What you should do >> Starting at the line that contains "The height and" and stopping after the line that contains "click(1039, 491)", reproduce the data with "menu" substituted for "submenu" and everything else unchanged. Omit the pictures from your answer.

Records >>
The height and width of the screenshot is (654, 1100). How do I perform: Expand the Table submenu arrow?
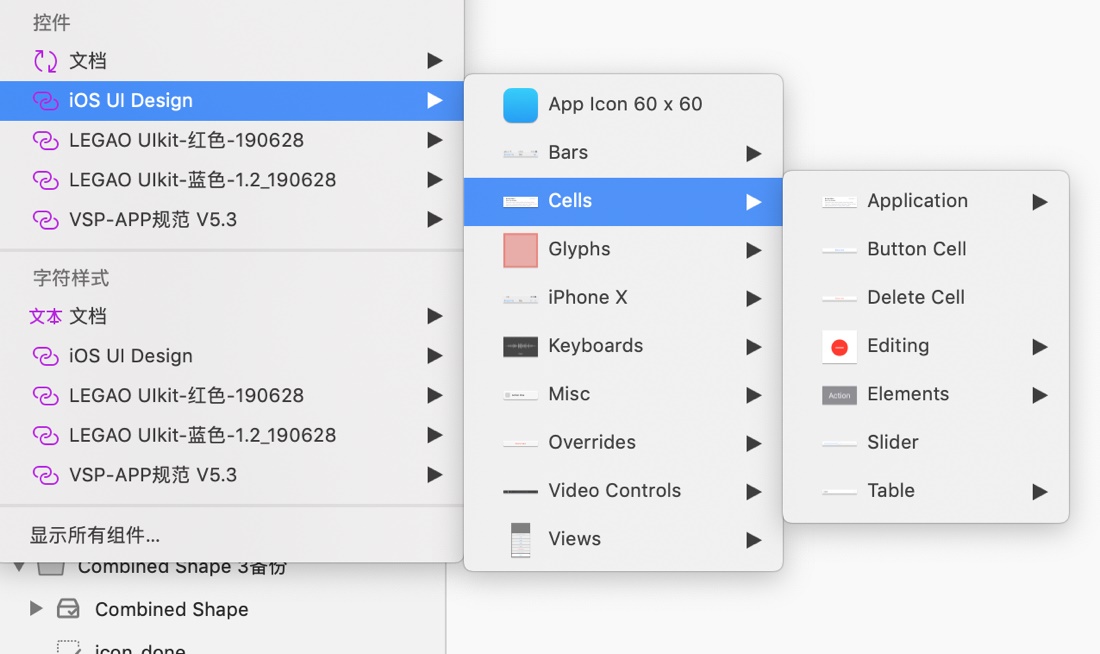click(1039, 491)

--

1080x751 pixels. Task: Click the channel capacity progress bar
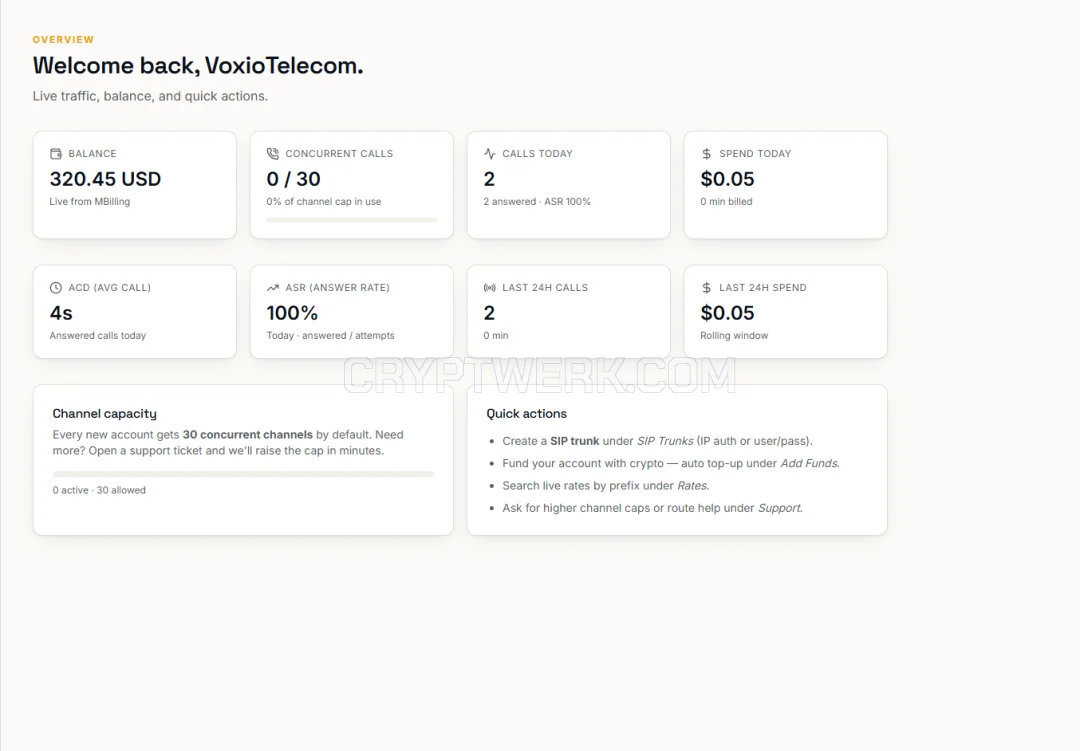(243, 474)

...

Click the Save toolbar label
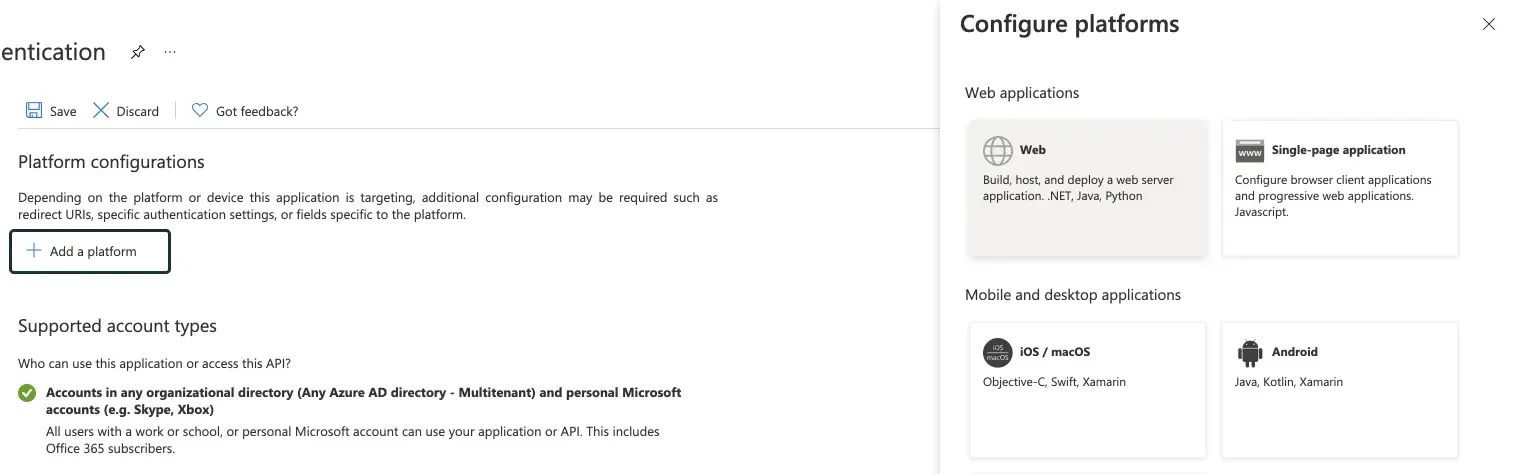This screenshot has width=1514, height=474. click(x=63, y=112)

Answer in full >>
The height and width of the screenshot is (654, 1100). How do I perform: Expand the Table menu arrow?
click(1039, 491)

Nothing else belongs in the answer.